Page excerpt.
Start of Block
Professional projects

Over my prior positions I have been lucky enough to work in a diverse range of labs. As a result of this I have been able to experience and appreciate several different fields of life science research. This has also given me a broad understanding of multiple distinct techniques, expanding my tool box when encountering new problems. My skillset includes fundamental biological techniques such as PCR, western blotting, protein production, cell culture, and HPLC to more complex techniques including structural biology, mass spectrometry, isothermal titration calorimetry, spectroscopy, and many more. In addition to what I know, I am always keen to learn new techniques and ways to tackle interesting questions. 

I enjoy all aspects of life science from the fundamental research, to in-depth characterisation, to wide-screening, to searching for applications. During my later positions, my focus was on the design, production, analysis and understanding of proteins. These marvelous machines perform the majority of the cells functions and can increasingly be designed and harnessed in new and exciting ways for therapeutics or engineered effects. 

All of the work shown here has either been published or is shown with the permission of all parties involved. Please note that unpublished or confidential results cannot be displayed here. For this reason, the information shown on a few of the projects is sparse or absent entirely. This is by design and I apologise for the lack of detail. If you are curious, feel free to get in touch via the email at the bottom of the page and depending on circumstances I may be able to expand further. 

Pseudomonas aeruginosa is a noscomial pathogen that is responsible for a large number of hospital acquired infections. Compounding this issue is the fact that P. aeruginosa possesses strong innate antibiotic resistance through chromosomally encoded multi-drug efflux pumps. This makes treatment of infections highly problematic and the existence of these proteins enables quick acquisition of additional drug resistances. 

Cell surface fimbriae are essential in the primary colonisation phase of initial adherence to epithelial surfaces. P. aeruginosa possesses two distinct pili, the well characterised multi-functional type IV pilus, and the less studied TAD pilus, which is only involved in the adherence to lung epithelial cells. This project sought to understand how the structure of this pilus, as well as how binding to the cell surface is mediated.
End of Block
Work instruction. Condense the paragraph in the professional projects page above that begins "Over my prior positions" into a short bulleted list that keeps its main facts.

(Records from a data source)
Start of Block
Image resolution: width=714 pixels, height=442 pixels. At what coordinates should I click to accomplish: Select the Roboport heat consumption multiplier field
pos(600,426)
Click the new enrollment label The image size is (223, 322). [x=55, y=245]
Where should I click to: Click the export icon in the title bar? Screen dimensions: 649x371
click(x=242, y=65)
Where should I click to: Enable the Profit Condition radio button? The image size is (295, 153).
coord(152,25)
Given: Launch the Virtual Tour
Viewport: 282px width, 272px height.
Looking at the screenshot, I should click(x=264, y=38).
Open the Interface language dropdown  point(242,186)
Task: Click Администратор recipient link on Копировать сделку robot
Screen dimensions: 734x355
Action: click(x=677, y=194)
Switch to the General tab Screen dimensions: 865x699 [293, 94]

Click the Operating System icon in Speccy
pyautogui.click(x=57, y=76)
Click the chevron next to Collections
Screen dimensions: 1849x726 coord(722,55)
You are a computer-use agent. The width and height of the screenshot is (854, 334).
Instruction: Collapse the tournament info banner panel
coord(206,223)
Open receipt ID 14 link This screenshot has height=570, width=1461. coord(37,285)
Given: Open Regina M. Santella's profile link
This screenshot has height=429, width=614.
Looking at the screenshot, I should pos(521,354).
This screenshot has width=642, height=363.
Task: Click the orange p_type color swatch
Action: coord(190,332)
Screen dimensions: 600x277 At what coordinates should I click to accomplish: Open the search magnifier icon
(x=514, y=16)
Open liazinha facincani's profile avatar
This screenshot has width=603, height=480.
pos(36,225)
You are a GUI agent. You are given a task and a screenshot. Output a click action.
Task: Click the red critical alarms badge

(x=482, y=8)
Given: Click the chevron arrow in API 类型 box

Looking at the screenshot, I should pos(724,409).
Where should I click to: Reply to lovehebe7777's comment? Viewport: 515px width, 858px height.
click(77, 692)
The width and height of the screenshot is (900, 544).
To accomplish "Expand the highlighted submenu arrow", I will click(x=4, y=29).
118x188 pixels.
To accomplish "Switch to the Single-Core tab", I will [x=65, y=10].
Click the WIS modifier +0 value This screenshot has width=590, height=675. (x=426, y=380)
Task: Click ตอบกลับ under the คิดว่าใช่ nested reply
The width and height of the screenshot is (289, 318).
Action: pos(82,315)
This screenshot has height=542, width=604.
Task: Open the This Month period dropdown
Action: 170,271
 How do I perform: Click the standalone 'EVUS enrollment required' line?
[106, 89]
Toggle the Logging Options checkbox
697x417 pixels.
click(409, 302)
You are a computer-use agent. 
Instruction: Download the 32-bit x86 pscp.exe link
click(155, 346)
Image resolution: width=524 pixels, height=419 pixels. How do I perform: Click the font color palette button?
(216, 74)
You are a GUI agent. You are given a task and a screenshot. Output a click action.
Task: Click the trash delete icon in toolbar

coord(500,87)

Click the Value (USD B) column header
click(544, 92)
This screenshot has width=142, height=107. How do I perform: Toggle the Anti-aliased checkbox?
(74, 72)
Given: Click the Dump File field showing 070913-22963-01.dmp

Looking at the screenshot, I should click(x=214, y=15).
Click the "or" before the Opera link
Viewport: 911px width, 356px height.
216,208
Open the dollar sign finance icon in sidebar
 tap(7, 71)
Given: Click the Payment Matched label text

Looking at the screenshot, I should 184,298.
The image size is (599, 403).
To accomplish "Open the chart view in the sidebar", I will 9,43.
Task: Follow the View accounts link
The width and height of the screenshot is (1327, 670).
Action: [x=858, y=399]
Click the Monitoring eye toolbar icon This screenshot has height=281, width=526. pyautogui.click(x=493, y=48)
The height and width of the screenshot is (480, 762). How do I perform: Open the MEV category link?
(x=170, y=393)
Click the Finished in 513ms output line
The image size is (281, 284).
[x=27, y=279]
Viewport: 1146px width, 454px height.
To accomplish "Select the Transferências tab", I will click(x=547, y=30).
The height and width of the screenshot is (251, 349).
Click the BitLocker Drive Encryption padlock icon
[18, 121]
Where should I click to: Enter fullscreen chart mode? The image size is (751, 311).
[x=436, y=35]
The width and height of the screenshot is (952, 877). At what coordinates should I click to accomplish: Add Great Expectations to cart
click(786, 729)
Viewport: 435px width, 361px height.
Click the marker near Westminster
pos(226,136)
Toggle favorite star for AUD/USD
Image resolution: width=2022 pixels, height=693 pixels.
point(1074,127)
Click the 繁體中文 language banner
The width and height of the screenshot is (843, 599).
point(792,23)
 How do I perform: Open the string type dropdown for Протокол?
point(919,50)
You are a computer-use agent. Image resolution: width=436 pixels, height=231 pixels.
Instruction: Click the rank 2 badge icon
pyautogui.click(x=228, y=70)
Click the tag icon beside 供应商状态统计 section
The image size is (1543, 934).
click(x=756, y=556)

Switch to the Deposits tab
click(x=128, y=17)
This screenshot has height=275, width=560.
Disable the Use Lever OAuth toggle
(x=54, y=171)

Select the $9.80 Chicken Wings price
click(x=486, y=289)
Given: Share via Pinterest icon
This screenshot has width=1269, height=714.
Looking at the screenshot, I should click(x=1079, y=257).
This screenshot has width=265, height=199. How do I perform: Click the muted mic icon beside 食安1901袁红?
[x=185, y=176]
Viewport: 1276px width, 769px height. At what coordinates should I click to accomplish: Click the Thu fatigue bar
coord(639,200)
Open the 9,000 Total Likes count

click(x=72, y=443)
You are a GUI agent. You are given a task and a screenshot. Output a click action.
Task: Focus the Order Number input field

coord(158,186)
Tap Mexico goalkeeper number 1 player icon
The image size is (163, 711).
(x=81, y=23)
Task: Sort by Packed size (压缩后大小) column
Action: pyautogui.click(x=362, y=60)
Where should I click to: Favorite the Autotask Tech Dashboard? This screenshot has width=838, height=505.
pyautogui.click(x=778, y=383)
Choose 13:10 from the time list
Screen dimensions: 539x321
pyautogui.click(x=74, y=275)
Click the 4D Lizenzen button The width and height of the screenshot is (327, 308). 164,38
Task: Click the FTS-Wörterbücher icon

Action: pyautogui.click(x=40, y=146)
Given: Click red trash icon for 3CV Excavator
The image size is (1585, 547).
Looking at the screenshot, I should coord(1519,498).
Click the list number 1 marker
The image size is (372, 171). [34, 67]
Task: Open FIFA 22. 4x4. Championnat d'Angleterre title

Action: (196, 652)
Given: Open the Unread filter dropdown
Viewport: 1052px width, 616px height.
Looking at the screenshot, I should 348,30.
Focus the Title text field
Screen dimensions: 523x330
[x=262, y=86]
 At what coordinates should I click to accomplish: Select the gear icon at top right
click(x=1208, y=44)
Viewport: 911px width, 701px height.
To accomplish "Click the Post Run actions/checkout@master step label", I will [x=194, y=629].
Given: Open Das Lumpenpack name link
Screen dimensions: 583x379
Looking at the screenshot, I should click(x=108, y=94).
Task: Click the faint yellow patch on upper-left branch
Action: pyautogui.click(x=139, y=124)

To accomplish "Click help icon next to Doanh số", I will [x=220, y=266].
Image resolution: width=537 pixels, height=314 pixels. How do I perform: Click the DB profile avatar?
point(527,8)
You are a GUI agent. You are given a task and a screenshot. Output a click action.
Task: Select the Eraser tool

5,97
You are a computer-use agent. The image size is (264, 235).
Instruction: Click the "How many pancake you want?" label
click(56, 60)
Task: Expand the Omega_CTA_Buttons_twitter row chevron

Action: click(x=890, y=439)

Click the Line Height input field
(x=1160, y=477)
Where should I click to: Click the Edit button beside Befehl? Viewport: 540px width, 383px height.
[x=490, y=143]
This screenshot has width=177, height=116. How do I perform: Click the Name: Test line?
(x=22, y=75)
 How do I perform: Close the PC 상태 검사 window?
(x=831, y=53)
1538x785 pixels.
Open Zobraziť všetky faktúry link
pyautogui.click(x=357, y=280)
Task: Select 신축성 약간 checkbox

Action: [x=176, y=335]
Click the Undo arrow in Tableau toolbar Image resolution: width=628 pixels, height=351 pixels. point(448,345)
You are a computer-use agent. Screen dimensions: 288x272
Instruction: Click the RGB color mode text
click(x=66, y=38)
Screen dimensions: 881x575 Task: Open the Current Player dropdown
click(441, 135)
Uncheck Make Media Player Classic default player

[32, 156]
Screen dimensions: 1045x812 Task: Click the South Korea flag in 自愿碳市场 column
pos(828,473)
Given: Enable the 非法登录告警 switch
End of Block
Result below.
- Work in a diverse range of labs gave experience of several different life science research fields.
- It also built a broad understanding of many distinct techniques, useful for new problems.
- Fundamental techniques: PCR, western blotting, protein production, cell culture, HPLC.
- More complex techniques: structural biology, mass spectrometry, isothermal titration calorimetry, spectroscopy, and many more.
- Always keen to learn new techniques and ways to tackle interesting questions.